*TEXT TO READ:*
--- START ---

Re: Massive table (500M rows) update nightmare

From: "Carlo Stonebanks" <stonec(dot)register(at)sympatico(dot)ca>
To: pgsql-performance(at)postgresql(dot)org
Subject: Re: Massive table (500M rows) update nightmare
Date: 2010-01-07 17:56:37
Message-ID: hi577c$1lc2$1@news.hub.org
Views: Raw Message | Whole Thread | Download mbox | Resend email
Thread:
Lists: pgsql-performance

> If it is possible to lock this audit table exclusively (may be during
> off peak hours) I would look into
> - create new_audit_table as select col1, col2, col3 ... col9,
> 'new_col_value' from old_audit_table;
> - create all indexes
> - drop old_audit_table
> - rename new_audit_table to old_audit_table
>
> That is probably the fasted method you can do, even if you have to join
> the "new_col_value" from an extra helper-table with the correspondig id.
> Remeber, databases are born to join.
>

This has all been done before - the production team was crippled while they
waited for this and the SECOND the table was available again, they jumped on
it - even though it meant recreating the bare minimum of the indexes.

> You could also try to just update the whole table in one go, it is
> probably faster than you expect.

--- END ---

*TASK DESCRIPTION:* Transcribe the mailing list reply above about the massive table update in full, reproducing every line without changes.

(Collection entries)
--- START ---

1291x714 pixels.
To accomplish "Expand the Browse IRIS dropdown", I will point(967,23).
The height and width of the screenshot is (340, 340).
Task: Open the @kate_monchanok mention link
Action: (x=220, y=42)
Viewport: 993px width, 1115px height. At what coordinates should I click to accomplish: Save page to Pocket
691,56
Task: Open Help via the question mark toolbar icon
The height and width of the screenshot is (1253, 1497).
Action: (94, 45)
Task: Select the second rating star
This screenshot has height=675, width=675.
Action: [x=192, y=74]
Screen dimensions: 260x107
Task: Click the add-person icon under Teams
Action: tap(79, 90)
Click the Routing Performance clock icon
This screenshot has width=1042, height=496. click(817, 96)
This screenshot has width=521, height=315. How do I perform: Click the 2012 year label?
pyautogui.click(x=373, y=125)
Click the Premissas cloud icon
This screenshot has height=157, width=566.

--- END ---

*TASK SOLUTION:*
Re: Massive table (500M rows) update nightmare

From: "Carlo Stonebanks" <stonec(dot)register(at)sympatico(dot)ca>
To: pgsql-performance(at)postgresql(dot)org
Subject: Re: Massive table (500M rows) update nightmare
Date: 2010-01-07 17:56:37
Message-ID: hi577c$1lc2$1@news.hub.org
Views: Raw Message | Whole Thread | Download mbox | Resend email
Thread:
Lists: pgsql-performance

> If it is possible to lock this audit table exclusively (may be during
> off peak hours) I would look into
> - create new_audit_table as select col1, col2, col3 ... col9,
> 'new_col_value' from old_audit_table;
> - create all indexes
> - drop old_audit_table
> - rename new_audit_table to old_audit_table
>
> That is probably the fasted method you can do, even if you have to join
> the "new_col_value" from an extra helper-table with the correspondig id.
> Remeber, databases are born to join.
>

This has all been done before - the production team was crippled while they
waited for this and the SECOND the table was available again, they jumped on
it - even though it meant recreating the bare minimum of the indexes.

> You could also try to just update the whole table in one go, it is
> probably faster than you expect.